Título: Silêncio de ex-tesoureiro frustra relator
Autor: Maria Lúcia Delgado e Henrique Gomes Batista
Fonte: Valor Econômico, 21/07/2005, Política, p. A6

É com base em documentos, e não em retóricas, que a CPI Mista dos Correios tem conseguido os maiores avanços nas investigações. O incômodo dos parlamentares com o silêncio, a evasão e contradições dos depoentes é notório, e levou até mesmo o discreto relator, deputado Osmar Serraglio (PMDB-PR), a recorrer a ninguém menos que Cícero, o cônsul de Roma em 62 a.C, na tentativa de sensibilizar Delúbio Soares, ex-tesoureiro do PT, a dizer a verdade. Ou a dizer algo mais crível. Tentativa vã. Outros personagens da história e da literatura - como Policarpo Quaresma e Anna Karenina - já tinham rondado a CPI dos Correios em discursos de parlamentares, mas a recordação do discurso de Cícero, recitado no Tempo de Júpiter em 63 a.C , não poderia ter sido mais adequada: "Até quando, ó Catilina, abusarás da nossa paciência? Por quanto tempo ainda há de zombar de nós essa tua loucura? A que extremos se há de precipitar a tua audácia sem freio? Nem a guarda do palatino, nem a ronda noturna da cidade, nem os temores do povo, nem a afluência de todos os homens de bem, neste local tão bem protegido para a reunião do Senado, nem o olhar e o aspecto destes senadores, nada disto conseguiu perturbar-te? Não sentes que teus planos estão à vista de todos? Não vês que a tua conspiração a tem já dominada todos estes que a conhecem? Quem, de entre nós, pensas tu que ignora o que fizeste na noite passada e na precedente, em que local estiveste, a quem convocaste, a que deliberações foram as tuas? Oh tempos, oh costumes". O discurso de Cícero foi feito após a descoberta de uma conspiração dirigida por Lúcio Sérgio Catilina, candidato vencido ao cargo de cônsul, com intuito de dar um golpe de Estado.
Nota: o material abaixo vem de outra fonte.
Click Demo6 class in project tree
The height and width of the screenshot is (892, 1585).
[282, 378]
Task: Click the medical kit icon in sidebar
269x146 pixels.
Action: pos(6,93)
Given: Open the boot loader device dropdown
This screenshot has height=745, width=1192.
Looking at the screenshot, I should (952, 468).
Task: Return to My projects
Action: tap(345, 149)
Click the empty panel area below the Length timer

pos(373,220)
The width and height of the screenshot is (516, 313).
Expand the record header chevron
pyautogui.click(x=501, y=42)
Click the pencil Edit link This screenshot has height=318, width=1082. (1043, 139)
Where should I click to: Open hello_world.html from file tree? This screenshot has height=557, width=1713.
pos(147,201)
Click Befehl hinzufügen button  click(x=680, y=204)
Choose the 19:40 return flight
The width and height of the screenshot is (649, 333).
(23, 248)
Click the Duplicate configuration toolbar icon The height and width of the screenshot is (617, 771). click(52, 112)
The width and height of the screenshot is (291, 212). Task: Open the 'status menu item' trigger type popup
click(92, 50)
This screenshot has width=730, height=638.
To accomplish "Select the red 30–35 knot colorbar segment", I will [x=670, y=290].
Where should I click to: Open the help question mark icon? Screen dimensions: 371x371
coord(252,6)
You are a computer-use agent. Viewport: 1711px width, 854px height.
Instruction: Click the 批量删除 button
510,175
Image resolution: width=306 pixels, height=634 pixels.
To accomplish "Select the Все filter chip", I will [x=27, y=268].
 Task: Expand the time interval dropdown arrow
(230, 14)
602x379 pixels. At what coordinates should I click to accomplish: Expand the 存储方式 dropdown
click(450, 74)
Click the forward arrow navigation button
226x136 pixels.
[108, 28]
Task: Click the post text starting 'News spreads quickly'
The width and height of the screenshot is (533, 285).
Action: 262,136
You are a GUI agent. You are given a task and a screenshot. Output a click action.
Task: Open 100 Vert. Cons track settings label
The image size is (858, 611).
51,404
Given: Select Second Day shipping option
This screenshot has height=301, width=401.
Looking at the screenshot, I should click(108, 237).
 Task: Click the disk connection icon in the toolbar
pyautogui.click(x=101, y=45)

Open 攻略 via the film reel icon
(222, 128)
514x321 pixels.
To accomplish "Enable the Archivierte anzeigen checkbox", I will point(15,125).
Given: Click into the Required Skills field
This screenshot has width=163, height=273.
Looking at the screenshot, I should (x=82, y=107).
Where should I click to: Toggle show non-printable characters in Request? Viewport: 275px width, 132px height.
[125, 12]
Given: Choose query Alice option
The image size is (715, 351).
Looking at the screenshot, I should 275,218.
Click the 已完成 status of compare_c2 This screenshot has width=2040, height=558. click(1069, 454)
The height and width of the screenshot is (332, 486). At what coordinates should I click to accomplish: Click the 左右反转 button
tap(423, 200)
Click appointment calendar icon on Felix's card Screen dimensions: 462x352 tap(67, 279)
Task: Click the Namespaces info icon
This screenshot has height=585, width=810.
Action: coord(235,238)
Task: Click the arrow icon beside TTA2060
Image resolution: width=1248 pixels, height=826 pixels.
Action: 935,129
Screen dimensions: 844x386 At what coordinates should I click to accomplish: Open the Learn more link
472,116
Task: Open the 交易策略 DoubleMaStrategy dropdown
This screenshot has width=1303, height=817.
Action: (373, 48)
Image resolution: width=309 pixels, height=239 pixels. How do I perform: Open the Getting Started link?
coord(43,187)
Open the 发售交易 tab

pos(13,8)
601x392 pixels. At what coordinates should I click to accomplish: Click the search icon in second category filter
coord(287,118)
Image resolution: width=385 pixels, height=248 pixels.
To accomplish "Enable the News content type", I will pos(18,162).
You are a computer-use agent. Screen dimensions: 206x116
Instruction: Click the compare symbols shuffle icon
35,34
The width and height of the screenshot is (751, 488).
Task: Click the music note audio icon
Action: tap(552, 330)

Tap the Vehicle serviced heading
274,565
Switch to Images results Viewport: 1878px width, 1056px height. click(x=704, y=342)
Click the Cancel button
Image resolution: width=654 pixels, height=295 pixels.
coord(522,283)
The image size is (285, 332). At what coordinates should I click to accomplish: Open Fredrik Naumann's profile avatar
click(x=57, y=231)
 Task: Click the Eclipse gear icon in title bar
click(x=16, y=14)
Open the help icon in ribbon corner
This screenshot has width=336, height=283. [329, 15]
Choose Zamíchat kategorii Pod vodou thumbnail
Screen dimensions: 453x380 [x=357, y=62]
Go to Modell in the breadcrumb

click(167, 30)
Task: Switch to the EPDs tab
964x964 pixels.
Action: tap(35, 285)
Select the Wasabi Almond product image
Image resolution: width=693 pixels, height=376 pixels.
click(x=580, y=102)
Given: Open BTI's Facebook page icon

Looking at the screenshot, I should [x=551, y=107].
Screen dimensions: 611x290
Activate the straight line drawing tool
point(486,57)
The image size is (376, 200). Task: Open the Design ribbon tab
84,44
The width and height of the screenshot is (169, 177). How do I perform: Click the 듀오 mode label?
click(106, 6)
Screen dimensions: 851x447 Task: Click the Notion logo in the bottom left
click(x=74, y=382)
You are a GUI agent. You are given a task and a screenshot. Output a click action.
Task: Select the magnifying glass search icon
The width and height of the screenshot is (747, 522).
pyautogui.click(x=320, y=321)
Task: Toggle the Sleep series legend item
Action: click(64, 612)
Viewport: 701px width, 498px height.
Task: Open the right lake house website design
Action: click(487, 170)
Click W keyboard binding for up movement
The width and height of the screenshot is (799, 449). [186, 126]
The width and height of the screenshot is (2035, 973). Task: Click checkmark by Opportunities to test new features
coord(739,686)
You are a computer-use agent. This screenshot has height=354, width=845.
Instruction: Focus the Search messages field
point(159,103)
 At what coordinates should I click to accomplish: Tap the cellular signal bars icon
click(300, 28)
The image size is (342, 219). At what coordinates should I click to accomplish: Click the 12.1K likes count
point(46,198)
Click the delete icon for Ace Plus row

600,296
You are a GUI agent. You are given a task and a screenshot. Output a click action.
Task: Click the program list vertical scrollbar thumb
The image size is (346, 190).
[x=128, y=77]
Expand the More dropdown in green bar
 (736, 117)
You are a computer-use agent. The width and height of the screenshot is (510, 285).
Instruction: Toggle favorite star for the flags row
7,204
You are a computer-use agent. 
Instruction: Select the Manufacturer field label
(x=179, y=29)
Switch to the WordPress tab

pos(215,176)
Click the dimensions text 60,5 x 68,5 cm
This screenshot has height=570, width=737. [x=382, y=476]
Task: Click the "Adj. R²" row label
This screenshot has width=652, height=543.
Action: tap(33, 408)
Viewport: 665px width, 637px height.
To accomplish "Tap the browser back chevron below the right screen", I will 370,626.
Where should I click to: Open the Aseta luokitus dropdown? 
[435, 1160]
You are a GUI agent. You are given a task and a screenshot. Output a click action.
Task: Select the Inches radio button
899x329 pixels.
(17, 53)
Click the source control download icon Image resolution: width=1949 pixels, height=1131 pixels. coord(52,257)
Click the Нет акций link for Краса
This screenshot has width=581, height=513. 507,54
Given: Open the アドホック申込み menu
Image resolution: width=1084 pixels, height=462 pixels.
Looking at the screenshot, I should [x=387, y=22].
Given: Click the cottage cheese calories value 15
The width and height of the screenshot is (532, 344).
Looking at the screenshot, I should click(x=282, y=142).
Munidos de habeas corpus e na condição de investigados - o que pela jurisprudência do Supremo Tribunal Federal os exime de jurar dizer a verdade -, os depoentes têm o direito a calar-se. O direito a não incriminar-se é constitutional. A CPI não pode dar voz de prisão a um depoente que está na condição de investigado. Seria inócua a tentativa.